Target position records:
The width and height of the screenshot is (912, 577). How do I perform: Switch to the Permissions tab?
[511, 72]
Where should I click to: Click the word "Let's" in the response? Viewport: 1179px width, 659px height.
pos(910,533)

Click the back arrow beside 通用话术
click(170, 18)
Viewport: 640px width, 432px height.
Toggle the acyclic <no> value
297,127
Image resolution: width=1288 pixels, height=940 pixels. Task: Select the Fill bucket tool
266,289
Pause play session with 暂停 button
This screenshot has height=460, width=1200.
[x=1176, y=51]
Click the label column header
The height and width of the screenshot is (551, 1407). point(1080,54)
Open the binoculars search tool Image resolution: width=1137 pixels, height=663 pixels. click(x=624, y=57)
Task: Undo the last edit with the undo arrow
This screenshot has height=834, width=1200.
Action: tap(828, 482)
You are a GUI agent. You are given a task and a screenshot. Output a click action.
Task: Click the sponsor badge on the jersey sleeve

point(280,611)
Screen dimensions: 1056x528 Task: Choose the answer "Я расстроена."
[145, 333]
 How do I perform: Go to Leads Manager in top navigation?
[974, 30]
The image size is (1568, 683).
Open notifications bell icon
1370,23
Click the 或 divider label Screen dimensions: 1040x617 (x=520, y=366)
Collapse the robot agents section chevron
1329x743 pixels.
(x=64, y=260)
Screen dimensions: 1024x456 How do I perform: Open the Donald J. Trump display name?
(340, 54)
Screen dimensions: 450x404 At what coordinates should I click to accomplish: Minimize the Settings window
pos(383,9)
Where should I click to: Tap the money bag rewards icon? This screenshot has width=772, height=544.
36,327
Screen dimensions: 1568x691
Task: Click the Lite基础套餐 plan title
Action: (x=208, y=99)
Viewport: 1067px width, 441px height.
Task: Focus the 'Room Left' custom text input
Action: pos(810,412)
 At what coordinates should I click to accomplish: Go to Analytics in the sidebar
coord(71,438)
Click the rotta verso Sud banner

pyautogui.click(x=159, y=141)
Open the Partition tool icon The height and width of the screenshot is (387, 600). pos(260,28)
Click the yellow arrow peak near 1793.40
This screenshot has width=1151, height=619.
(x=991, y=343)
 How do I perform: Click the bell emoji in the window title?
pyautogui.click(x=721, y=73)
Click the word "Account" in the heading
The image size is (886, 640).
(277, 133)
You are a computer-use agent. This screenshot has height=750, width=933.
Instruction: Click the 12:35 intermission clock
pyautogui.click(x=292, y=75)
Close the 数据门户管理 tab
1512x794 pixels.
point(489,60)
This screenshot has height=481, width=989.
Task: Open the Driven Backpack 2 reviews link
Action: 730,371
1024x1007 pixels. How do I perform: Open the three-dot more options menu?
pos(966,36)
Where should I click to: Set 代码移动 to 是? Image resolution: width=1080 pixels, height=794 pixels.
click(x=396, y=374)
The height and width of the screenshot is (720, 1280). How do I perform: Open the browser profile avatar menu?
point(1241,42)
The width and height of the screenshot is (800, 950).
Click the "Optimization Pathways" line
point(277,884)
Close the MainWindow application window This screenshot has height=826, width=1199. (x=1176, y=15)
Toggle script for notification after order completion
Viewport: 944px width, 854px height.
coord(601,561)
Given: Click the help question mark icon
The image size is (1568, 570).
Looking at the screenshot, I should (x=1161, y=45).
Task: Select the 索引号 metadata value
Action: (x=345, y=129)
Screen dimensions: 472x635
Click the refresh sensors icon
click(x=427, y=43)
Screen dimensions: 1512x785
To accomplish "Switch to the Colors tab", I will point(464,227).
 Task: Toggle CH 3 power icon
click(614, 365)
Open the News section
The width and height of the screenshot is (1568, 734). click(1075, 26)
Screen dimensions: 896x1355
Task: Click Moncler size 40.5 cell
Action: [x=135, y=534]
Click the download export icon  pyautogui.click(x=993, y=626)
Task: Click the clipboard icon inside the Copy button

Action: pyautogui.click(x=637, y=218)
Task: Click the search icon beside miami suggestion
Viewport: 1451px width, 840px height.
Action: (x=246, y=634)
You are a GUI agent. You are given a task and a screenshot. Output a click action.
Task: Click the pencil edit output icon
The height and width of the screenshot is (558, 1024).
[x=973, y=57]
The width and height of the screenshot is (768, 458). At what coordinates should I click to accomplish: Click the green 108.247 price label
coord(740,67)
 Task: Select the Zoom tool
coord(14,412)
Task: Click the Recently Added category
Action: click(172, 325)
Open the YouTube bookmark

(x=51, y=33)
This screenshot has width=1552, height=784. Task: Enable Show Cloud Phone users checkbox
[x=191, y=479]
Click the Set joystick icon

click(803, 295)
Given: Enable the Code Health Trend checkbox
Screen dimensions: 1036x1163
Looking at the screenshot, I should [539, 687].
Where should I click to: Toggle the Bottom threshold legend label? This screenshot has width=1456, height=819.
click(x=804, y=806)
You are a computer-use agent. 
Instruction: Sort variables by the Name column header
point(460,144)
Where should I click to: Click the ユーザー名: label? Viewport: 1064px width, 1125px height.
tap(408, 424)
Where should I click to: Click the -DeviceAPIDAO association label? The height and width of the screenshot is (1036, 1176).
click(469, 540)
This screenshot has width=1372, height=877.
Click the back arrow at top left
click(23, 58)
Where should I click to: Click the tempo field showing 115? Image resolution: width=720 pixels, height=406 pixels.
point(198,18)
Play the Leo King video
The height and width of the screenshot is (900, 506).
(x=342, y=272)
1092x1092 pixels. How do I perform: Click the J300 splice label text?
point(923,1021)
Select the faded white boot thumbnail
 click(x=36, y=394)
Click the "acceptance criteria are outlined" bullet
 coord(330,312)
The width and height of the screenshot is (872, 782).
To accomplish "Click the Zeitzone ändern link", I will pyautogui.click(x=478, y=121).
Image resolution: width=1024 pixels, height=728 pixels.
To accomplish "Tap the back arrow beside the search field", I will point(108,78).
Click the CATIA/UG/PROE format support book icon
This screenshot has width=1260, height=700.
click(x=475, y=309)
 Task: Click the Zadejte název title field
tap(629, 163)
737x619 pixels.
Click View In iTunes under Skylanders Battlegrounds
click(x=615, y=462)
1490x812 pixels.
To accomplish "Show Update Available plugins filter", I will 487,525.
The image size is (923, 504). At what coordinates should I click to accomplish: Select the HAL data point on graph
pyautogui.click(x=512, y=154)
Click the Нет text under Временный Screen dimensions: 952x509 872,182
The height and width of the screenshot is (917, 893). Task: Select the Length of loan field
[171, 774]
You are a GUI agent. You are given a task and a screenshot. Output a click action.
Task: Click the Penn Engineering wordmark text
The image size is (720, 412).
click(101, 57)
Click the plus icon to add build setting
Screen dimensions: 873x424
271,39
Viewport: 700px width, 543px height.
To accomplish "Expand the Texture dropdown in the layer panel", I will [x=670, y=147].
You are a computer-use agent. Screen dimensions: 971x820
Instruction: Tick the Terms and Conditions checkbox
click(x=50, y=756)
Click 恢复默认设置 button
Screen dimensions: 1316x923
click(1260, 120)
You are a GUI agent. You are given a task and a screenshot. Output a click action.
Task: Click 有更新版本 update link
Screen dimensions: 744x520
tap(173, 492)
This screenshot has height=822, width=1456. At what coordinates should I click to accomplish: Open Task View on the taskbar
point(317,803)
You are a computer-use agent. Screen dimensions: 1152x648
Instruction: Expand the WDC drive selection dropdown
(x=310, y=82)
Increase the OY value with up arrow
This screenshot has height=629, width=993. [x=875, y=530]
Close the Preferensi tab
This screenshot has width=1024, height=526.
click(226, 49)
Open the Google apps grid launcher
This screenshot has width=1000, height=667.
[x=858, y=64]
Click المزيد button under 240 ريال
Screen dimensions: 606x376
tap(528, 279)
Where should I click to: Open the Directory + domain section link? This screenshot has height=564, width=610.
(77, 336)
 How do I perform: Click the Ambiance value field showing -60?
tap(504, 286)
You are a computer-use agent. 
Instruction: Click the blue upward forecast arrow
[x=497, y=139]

■ Written task
Transcribe the lines of the material above, starting at the line containing "Screen dimensions: 1056x528" and stopping after the line containing "Click the 或".

■ Solution
Screen dimensions: 1056x528 Task: Choose the answer "Я расстроена."
[145, 333]
 How do I perform: Go to Leads Manager in top navigation?
[974, 30]
The image size is (1568, 683).
Open notifications bell icon
1370,23
Click the 或 divider label Screen dimensions: 1040x617 (x=520, y=366)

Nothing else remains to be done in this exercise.